In June of 2015 Margaret and I were on the Regal Princess sailing from Europe to New York by way of Denmark, Norway, Scotland, Ireland, and Canada. The Regal Princess had sailed a few miles up the Shannon River and docked at the small hamlet of Foynes, Ireland in County Limerick. The 2006 census showed Foynes with a population of 606 souls (The Regal Princess had about 6 times as many passengers). Most of the passengers who chose to go ashore took a tour to the town of Limerick which is about 20 miles from Foynes. Since we had visited Limerick before I chose to go for a walk. I began by walking a trail along the river photographing wild flowers and river scenes. After a mile or two I had come to a road heading inland from the river. This is the road that I was walking when a car stopped and a man lowered the passenger side window and asked if I was going to the cemetery. My reply was: I did not know there was a cemetery ahead.

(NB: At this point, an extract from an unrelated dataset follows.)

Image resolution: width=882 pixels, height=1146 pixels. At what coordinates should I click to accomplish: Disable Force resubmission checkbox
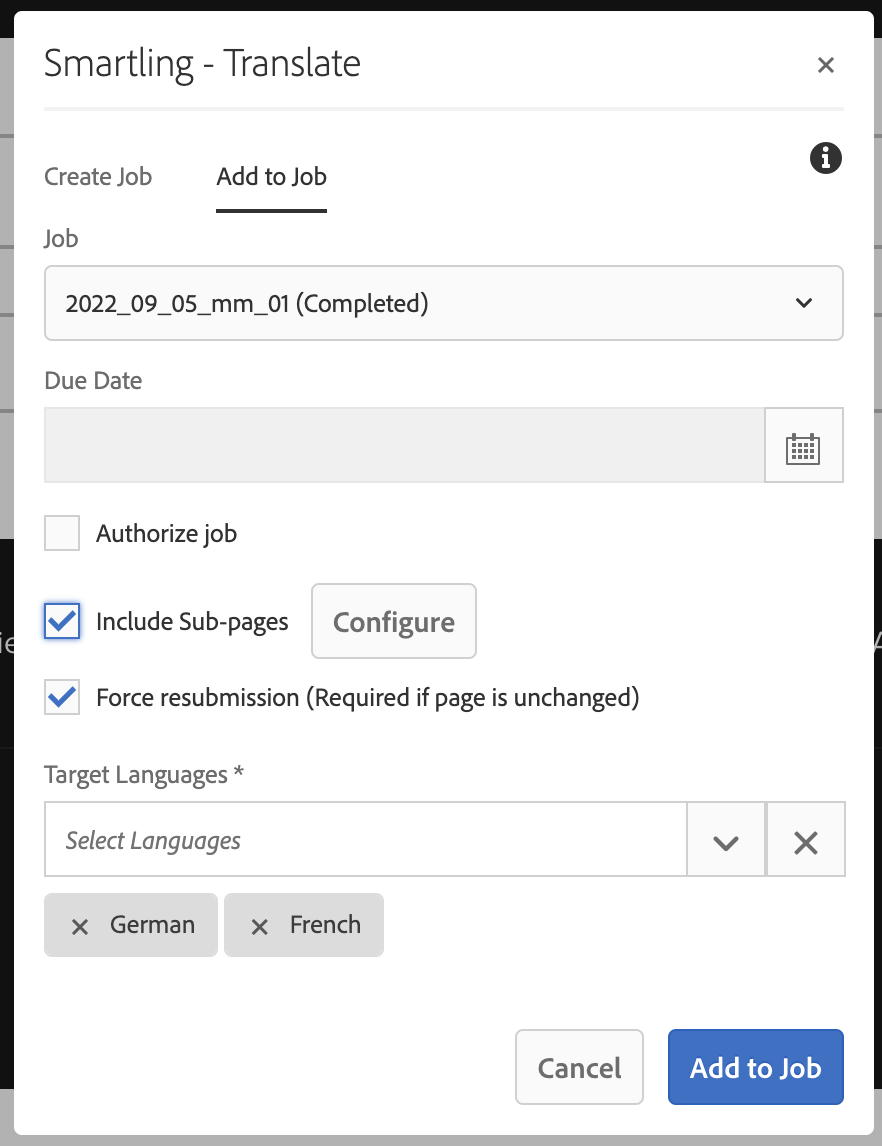coord(62,697)
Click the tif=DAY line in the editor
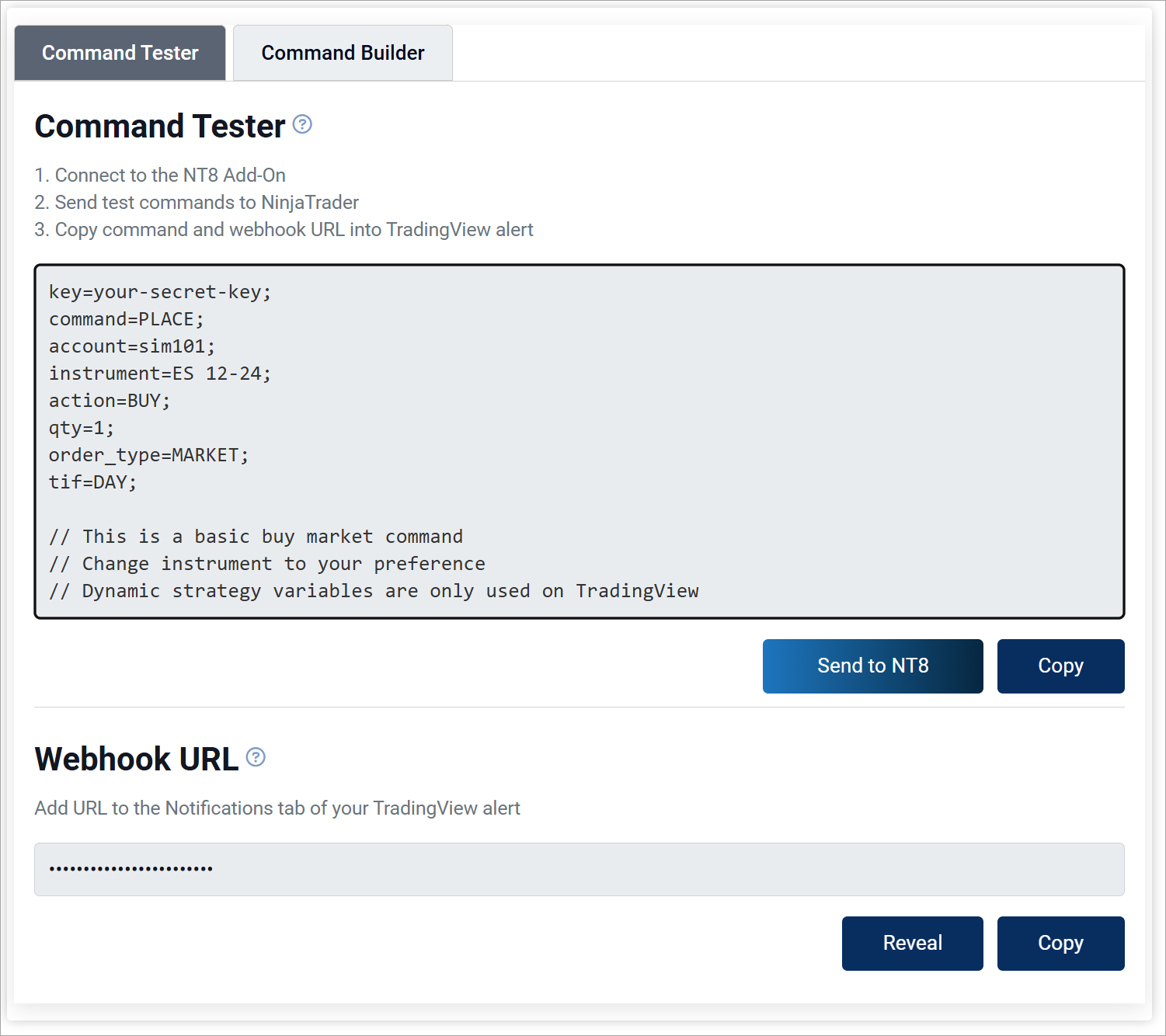Viewport: 1166px width, 1036px height. click(x=92, y=482)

The man in the car, Damien Barren, said that there indeed was a historic site on top of the hill that contained the walls of an old monastery as well as a burial ground. I indicated that this might be a place that I should visit. Damien told me that it was a good distance to walk and required going through a number of gates. He said that he would be glad to take me there. So I climbed in his car and off we went.

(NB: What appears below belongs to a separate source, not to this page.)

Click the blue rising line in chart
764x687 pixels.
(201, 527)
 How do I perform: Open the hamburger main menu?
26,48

Now let me digress a bit and tell you that when I returned and told Margaret and some table mates the story, the first reaction I received was: You mean that you got in a car with a total stranger? The answer was Yes, but he had very kind eyes so I was not concerned at all.
We went to Knockpatrick Cemetery. This was the historic site where St.Patrick (386-461 AD) is said to have knelt and prayed. In the cemetery are the remains of a churchyard with the kneeling stone of St. Patrick, a blessed well, and the wall of a monastery. The graveyard which is much newer has markers dating from 1738. Damien showed me the graves of some of his family members. Knockpatrick is situated on the highest hill in the area so it was possible to see for a long way, even up the river to Shannon Airport and beyond. Looking out from this site, the green of Ireland was most evident.
I was glad that Damien had taken me to the site. On my own I might have never found it and if I had I would not have known any of the history. He was right, it also would have been a very long walk. The attached photo shows one of the several gates used to keep livestock in or out which had a set of steps next to the gate. This was called a stile which allowed people on foot easy access without having to open and close the gate. I do not recall every seeing a stile before.
My adventure was not over. Damien asked if I would like to stop at his house for a cup of tea. My answer was affirmative so not only did I enjoy a good cup of tea but got to meet his dogs, received a tour of the house where he raises small song birds and toured his very nice greenhouse used to grow vegetables. He is a very talented man because much of the house was
also built by him. Now to complete a most memorable afternoon, Damien also drove me back to the ship.
I will forever be grateful for his kindness, and we have kept in touch.